§ **What the task requires**:
Could the lines from the one with "Kauppa (151, 99)" through the end of the listing be restated exactly, with nothing else included?

§ **The records**:

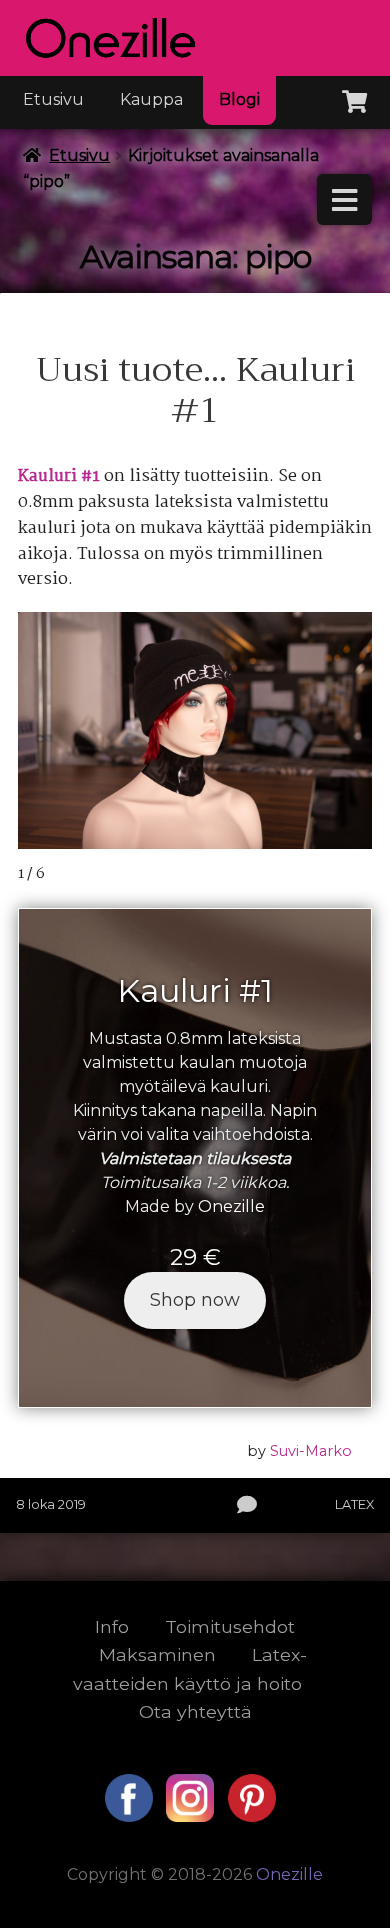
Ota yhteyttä (195, 1711)
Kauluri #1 (59, 476)
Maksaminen (157, 1654)
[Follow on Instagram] (192, 1816)
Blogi (239, 99)
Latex (354, 1504)
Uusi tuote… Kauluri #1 (195, 390)
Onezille (231, 1206)
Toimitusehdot (230, 1626)
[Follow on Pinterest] (252, 1816)
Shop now (195, 1300)
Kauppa (151, 99)
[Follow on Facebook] (131, 1816)
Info (112, 1626)
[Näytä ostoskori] (354, 98)
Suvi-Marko (311, 1451)
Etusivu (53, 99)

§ **Result**:
Kauppa (151, 99)
[Follow on Facebook] (131, 1816)
Info (112, 1626)
[Näytä ostoskori] (354, 98)
Suvi-Marko (311, 1451)
Etusivu (53, 99)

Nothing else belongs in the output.